DATA SECTION below:

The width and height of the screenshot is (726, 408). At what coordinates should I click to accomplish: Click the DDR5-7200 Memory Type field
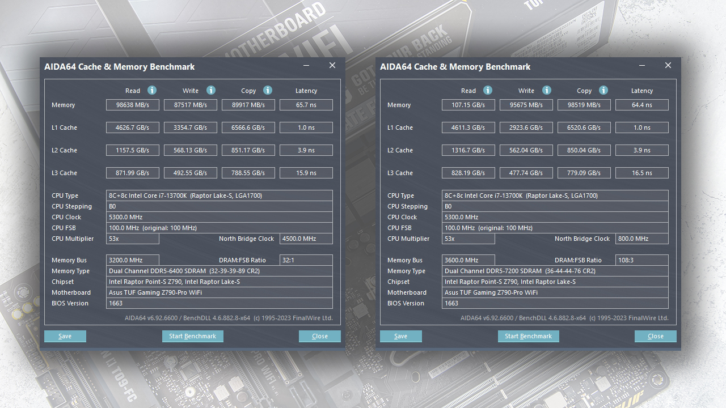[x=555, y=271]
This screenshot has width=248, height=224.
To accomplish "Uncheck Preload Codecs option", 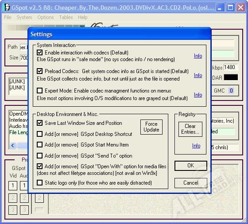I will coord(39,71).
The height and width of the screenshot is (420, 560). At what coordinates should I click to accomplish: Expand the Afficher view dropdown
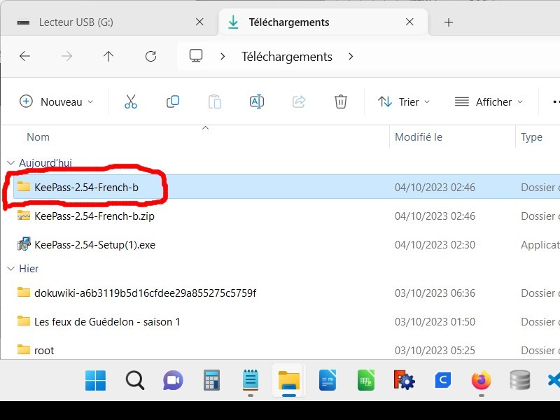[x=489, y=102]
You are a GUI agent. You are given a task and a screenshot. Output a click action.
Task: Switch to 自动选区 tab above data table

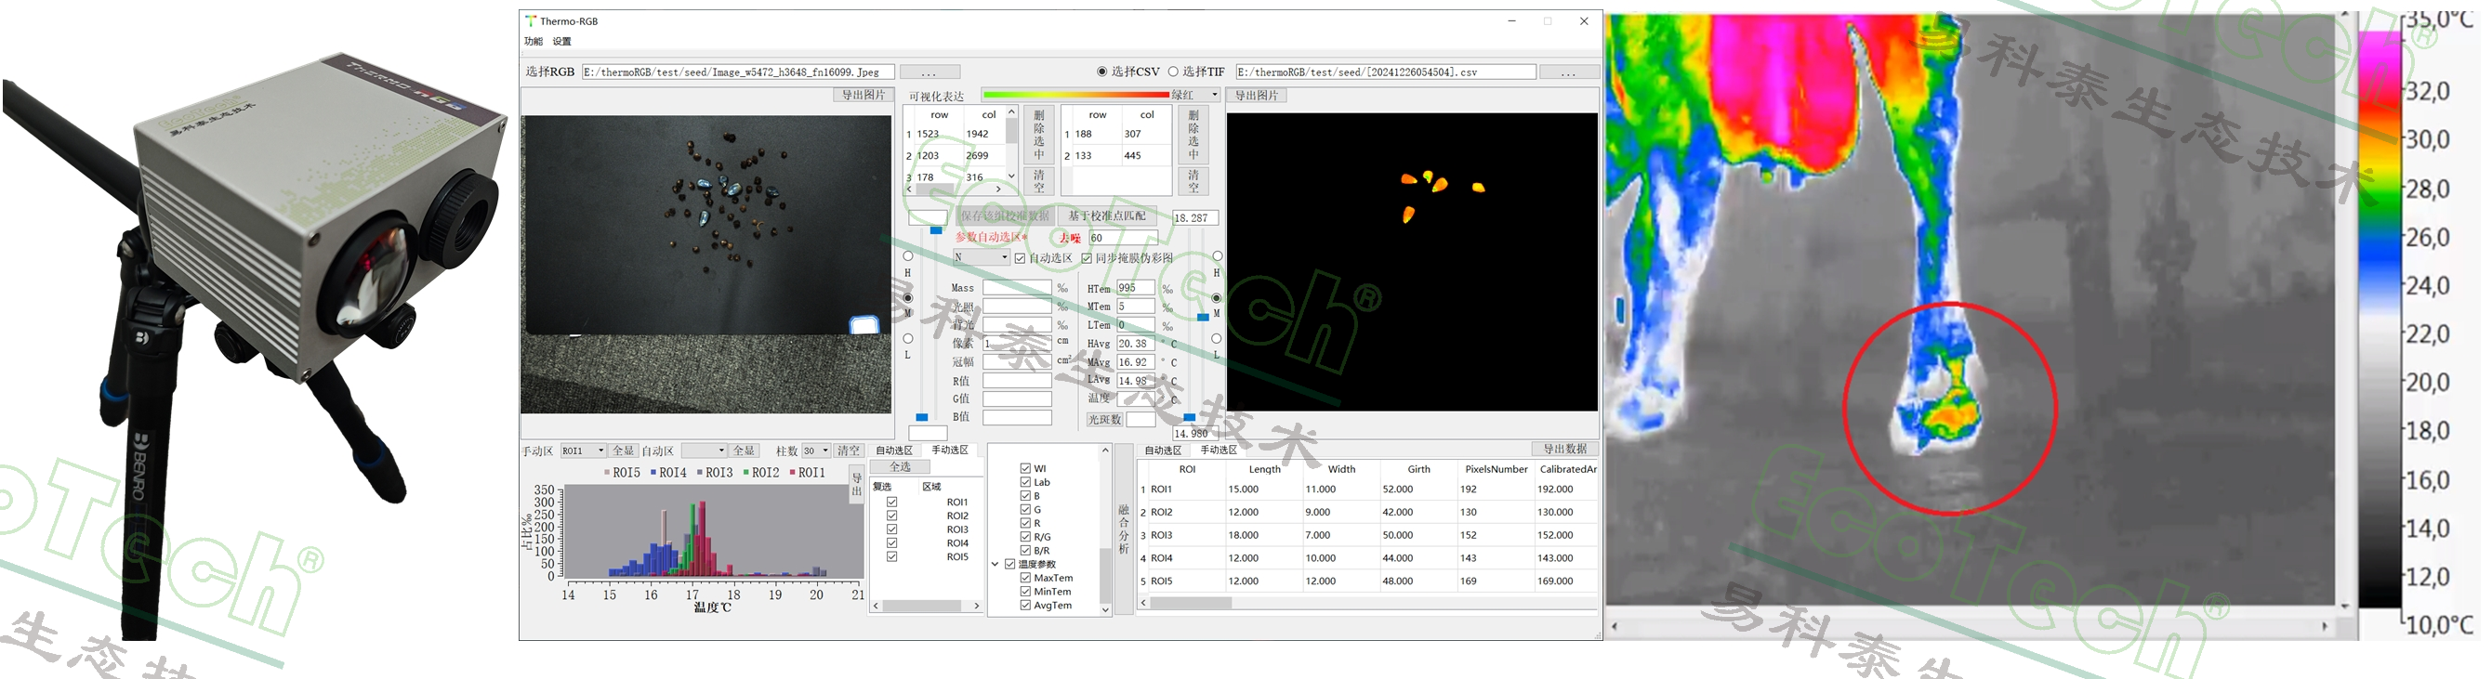tap(1163, 450)
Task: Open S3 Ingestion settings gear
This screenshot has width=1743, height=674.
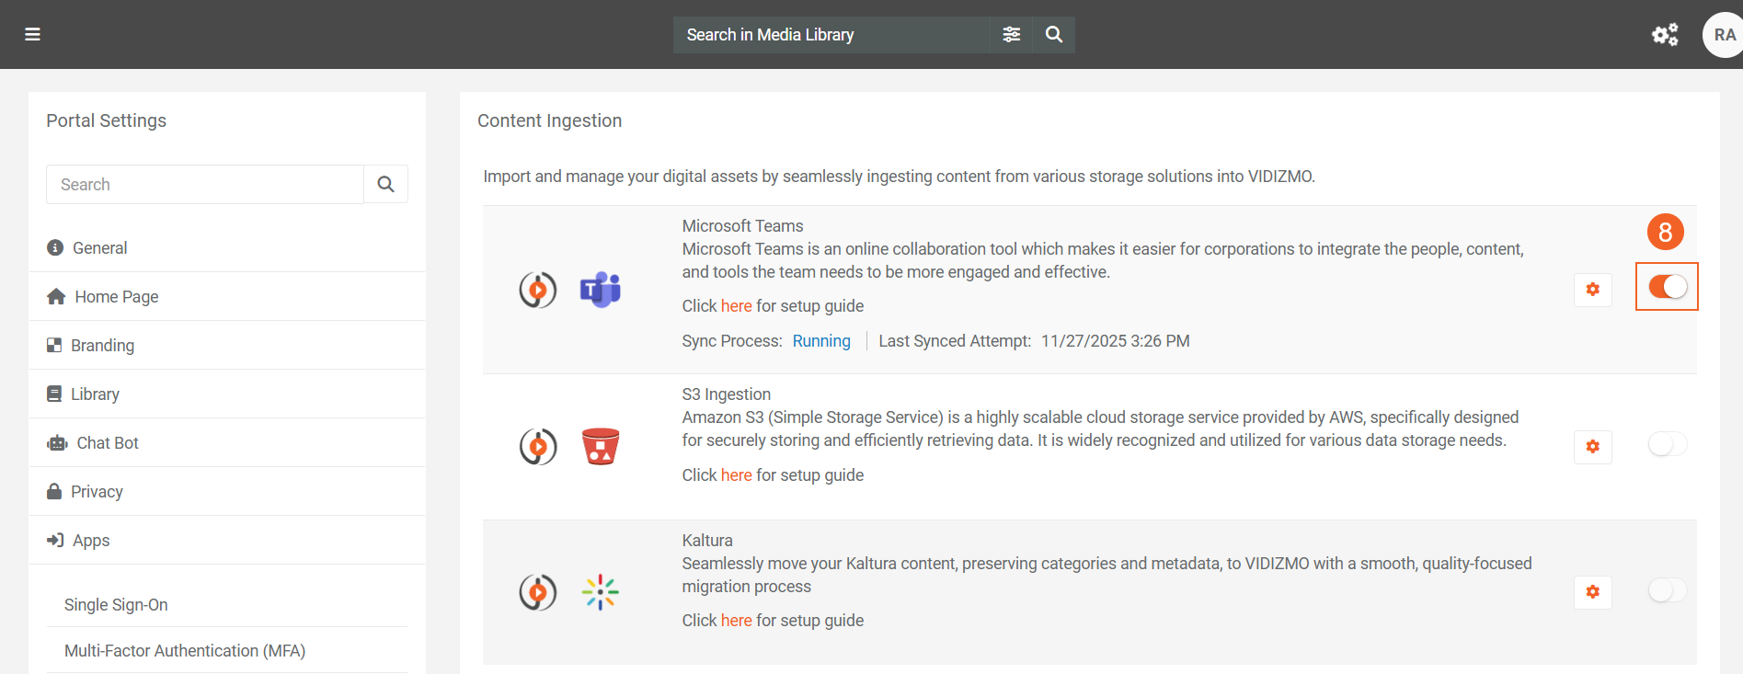Action: (1592, 447)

End of DATA SECTION.

## PROBLEM
Only the lines from the line that contains "You are a GUI" through the end of the entries are to be written out, exactly and without pictures, both ends included.

## EXERCISE OUTPUT
You are a GUI agent. You are given a task and a screenshot. Output a click action.
Task: Switch to 自动选区 tab above data table

tap(1163, 450)
Task: Open S3 Ingestion settings gear
This screenshot has width=1743, height=674.
Action: (1592, 447)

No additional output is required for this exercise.